Collected data:
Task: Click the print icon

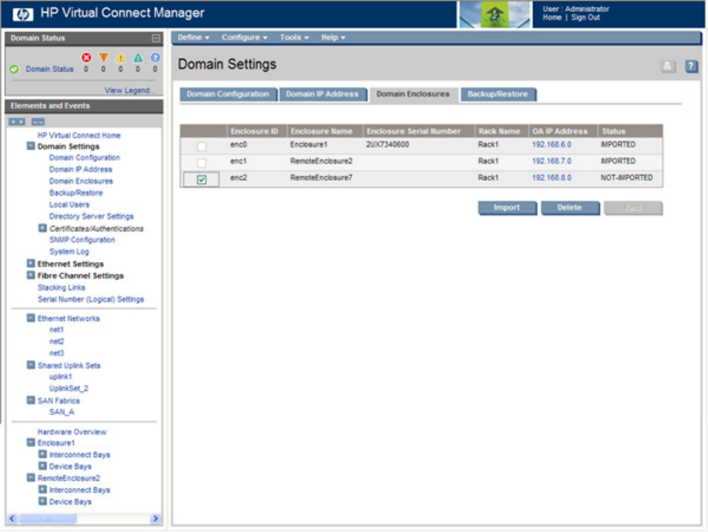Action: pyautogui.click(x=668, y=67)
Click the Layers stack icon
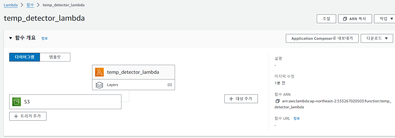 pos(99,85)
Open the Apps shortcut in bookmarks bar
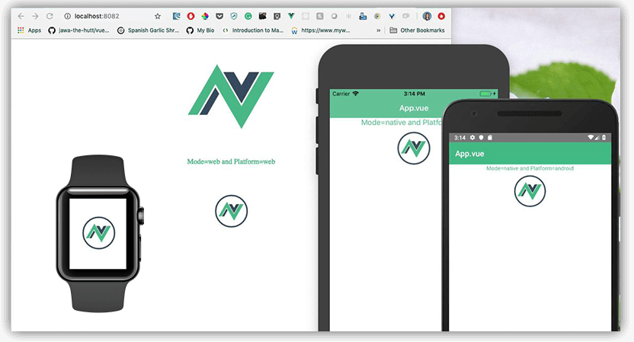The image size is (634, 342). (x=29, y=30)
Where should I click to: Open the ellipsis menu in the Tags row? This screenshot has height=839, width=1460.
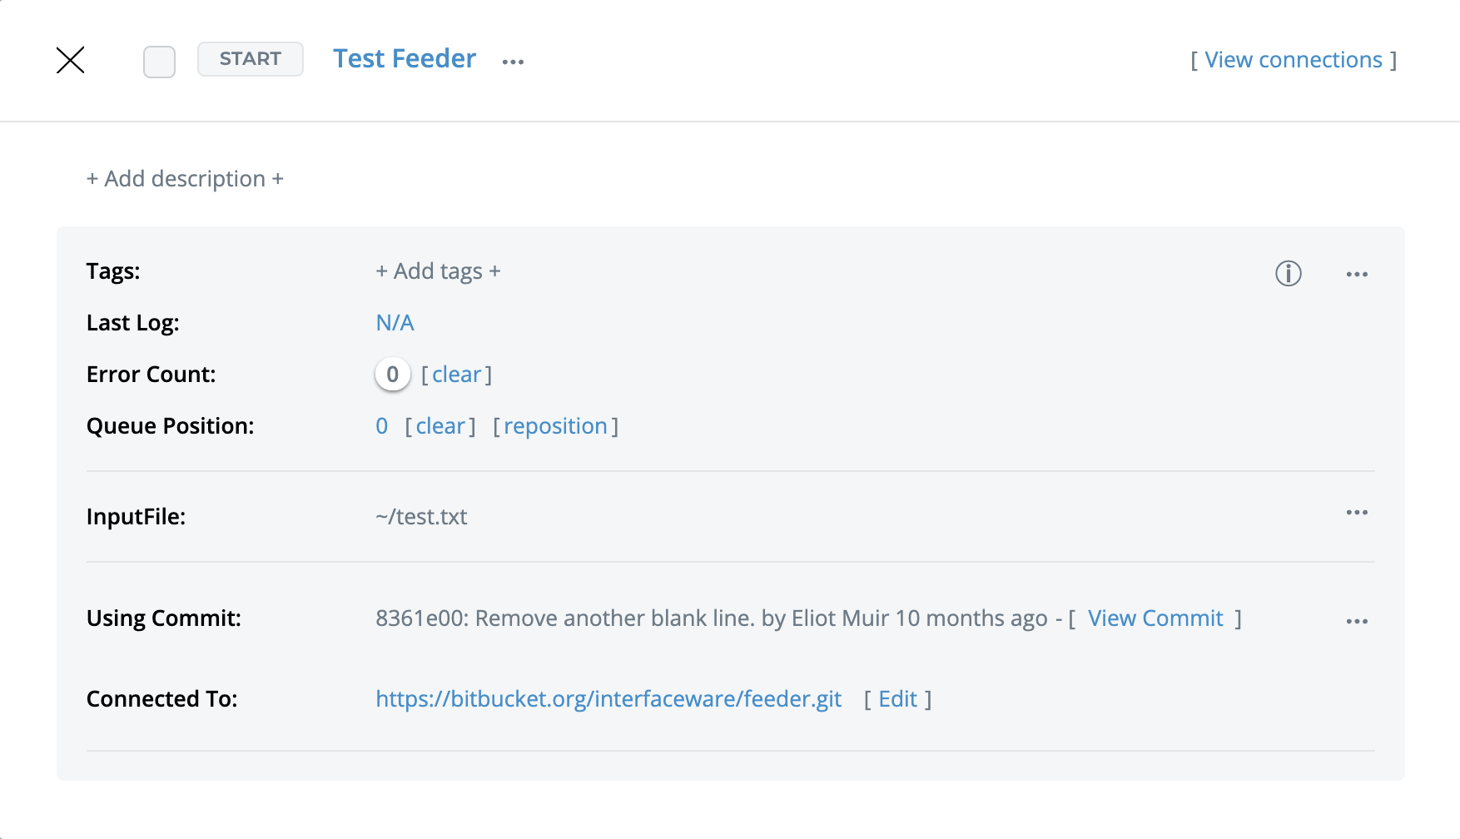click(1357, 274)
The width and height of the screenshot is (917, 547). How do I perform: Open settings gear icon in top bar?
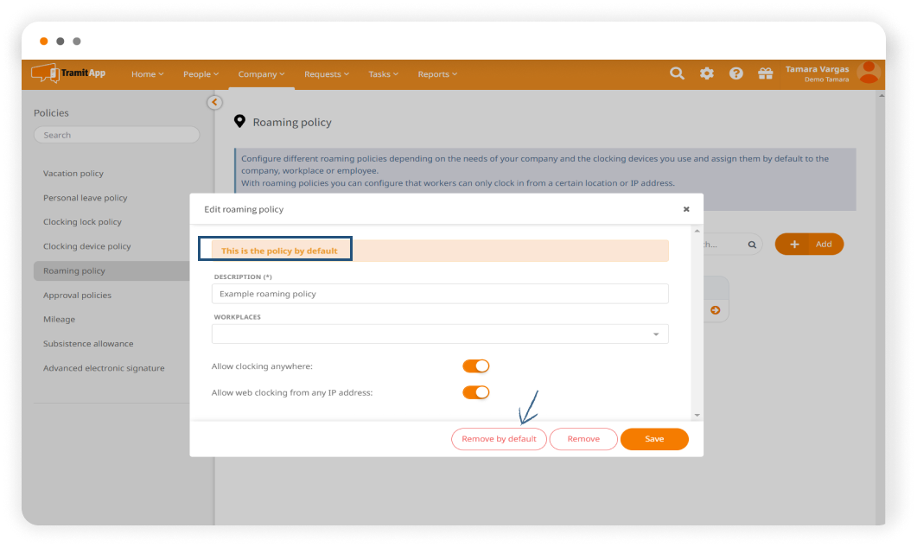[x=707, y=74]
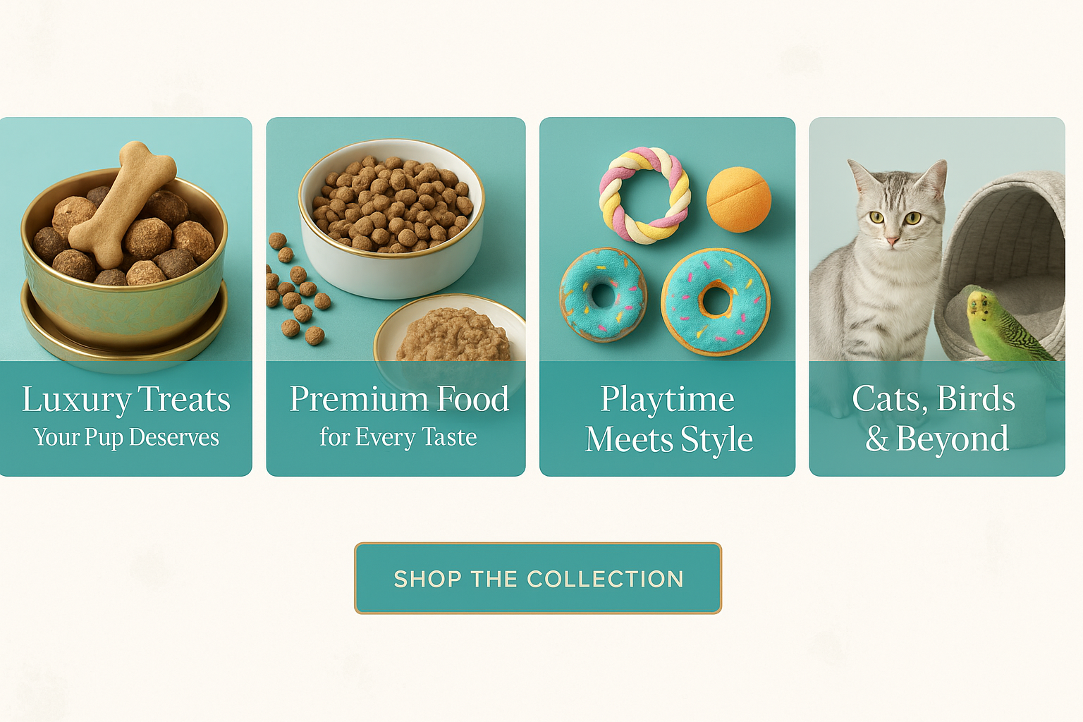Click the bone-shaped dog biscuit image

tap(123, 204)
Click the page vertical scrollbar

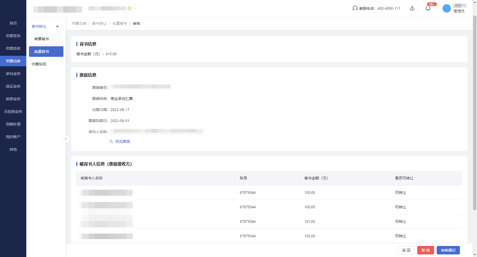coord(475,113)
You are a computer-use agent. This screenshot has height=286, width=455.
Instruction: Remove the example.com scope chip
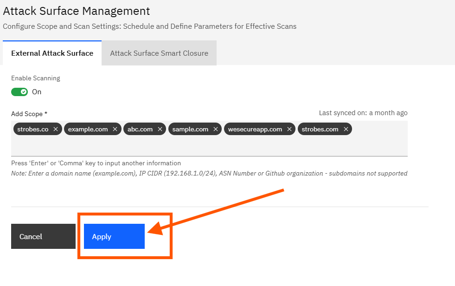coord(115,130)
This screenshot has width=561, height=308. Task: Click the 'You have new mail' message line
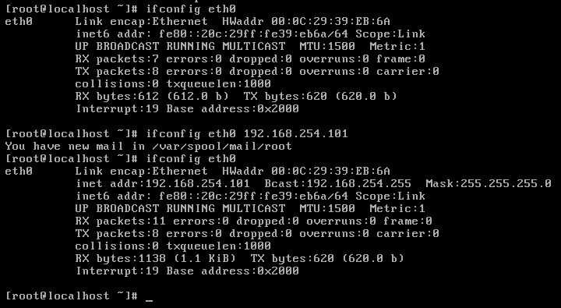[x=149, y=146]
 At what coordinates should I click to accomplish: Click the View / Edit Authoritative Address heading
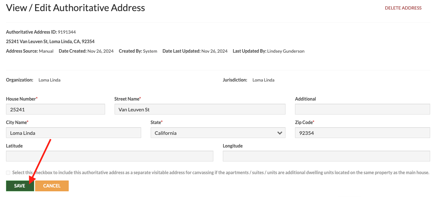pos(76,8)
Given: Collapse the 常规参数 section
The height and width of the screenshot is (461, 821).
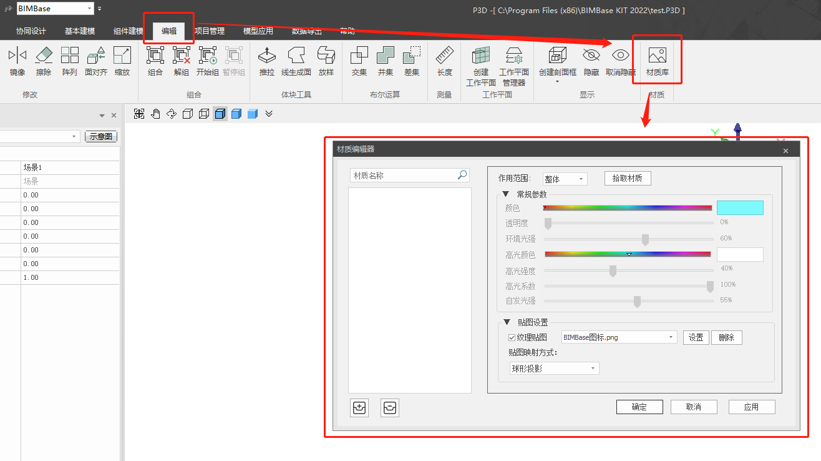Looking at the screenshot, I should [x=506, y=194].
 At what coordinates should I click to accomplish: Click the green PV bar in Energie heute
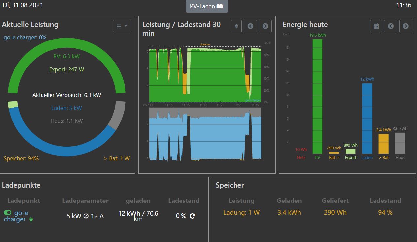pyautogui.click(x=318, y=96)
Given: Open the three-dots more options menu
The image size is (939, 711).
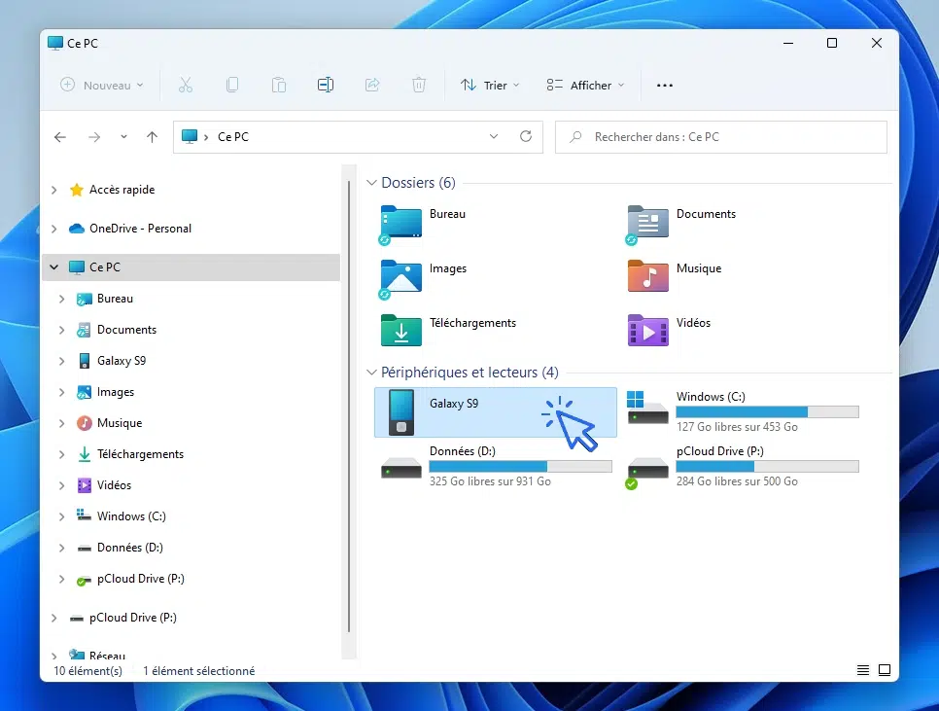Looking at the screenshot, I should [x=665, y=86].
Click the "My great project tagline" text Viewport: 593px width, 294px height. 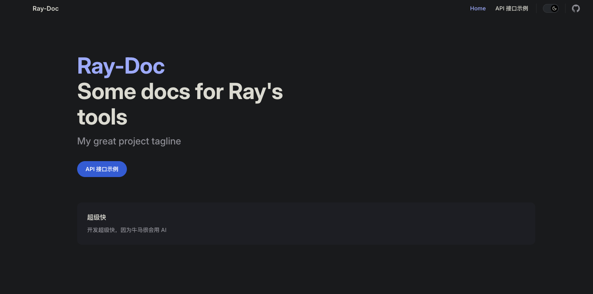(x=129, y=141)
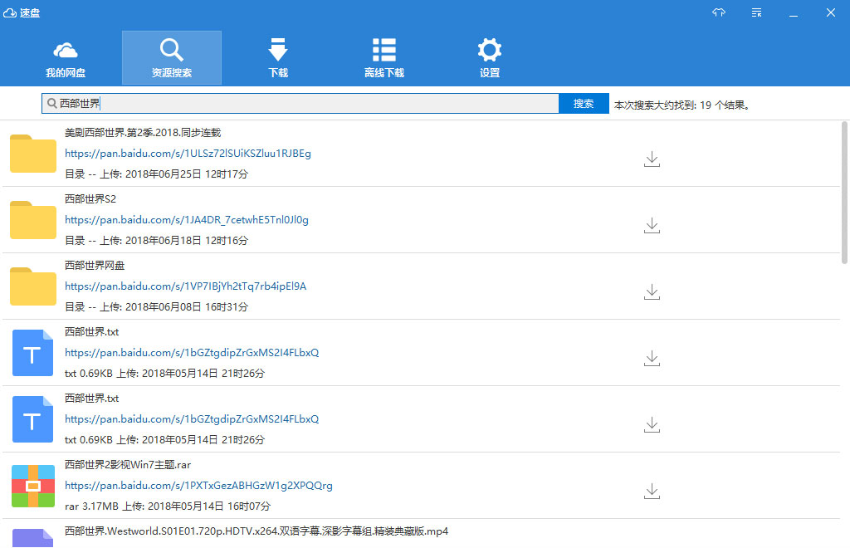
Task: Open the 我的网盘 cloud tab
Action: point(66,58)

◆ ASSIGNMENT
Print the lines from the beginning of the records up to and including the line containing "You are a computer-use", word for word, with no pictures.

◆ EXPECTED OUTPUT
Task: Click the print icon

Action: pyautogui.click(x=668, y=67)
Click the Layers stack icon
 pos(99,85)
Open the Apps shortcut in bookmarks bar
The image size is (634, 342). (x=29, y=30)
Where should I click to: Open the ellipsis menu in the Tags row? This screenshot has height=839, width=1460.
click(1357, 274)
The width and height of the screenshot is (917, 547). How do I perform: Open settings gear icon in top bar?
[x=707, y=74]
Click the bone-shaped dog biscuit image

tap(123, 204)
Click the page vertical scrollbar

coord(475,113)
You are a computer-use agent. This screenshot has height=286, width=455.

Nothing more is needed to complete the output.